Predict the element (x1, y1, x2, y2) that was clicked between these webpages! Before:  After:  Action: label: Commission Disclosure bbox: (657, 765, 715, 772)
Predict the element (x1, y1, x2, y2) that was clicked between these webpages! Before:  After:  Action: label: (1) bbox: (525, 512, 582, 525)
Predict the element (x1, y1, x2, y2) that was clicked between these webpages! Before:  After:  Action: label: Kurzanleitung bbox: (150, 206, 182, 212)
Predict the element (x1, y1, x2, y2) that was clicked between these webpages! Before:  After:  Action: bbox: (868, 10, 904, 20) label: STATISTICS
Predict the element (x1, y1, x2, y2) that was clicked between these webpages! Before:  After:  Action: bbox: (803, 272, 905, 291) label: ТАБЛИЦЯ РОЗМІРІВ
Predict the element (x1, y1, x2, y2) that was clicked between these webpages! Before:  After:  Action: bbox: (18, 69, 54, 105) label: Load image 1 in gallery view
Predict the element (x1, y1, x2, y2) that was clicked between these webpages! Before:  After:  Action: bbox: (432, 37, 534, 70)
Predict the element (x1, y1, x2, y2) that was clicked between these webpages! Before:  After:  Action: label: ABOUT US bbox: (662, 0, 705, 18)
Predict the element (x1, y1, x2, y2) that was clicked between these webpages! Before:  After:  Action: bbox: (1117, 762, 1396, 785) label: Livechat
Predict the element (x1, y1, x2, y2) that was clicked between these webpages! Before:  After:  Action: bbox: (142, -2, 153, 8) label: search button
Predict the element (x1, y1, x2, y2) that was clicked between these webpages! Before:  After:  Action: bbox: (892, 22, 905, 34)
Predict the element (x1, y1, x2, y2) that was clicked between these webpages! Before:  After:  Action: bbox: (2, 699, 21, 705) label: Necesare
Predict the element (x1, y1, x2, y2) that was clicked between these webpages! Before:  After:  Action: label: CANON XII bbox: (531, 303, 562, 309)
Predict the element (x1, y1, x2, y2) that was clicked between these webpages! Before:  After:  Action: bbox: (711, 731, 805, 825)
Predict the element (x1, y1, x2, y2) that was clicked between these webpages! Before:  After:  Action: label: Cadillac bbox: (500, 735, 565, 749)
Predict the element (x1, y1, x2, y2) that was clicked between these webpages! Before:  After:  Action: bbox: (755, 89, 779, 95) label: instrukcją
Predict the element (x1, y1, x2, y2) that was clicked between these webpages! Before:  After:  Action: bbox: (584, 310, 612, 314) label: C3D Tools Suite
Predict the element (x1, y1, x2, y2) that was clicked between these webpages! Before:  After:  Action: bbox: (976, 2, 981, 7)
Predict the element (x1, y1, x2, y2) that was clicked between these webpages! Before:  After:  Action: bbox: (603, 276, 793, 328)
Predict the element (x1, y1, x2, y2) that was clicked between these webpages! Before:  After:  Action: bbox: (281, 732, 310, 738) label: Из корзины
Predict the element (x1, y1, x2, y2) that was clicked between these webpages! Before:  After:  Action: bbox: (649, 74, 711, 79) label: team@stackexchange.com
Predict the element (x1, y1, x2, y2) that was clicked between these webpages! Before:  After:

_____

**CHALLENGE**
Reproduce word for word the stretch of entries from the one containing "(976, 2, 981, 7)" through the final entry above.

**THE OUTPUT**
Predict the element (x1, y1, x2, y2) that was clicked between these webpages! Before:  After:  Action: bbox: (976, 2, 981, 7)
Predict the element (x1, y1, x2, y2) that was clicked between these webpages! Before:  After:  Action: bbox: (603, 276, 793, 328)
Predict the element (x1, y1, x2, y2) that was clicked between these webpages! Before:  After:  Action: bbox: (281, 732, 310, 738) label: Из корзины
Predict the element (x1, y1, x2, y2) that was clicked between these webpages! Before:  After:  Action: bbox: (649, 74, 711, 79) label: team@stackexchange.com
Predict the element (x1, y1, x2, y2) that was clicked between these webpages! Before:  After:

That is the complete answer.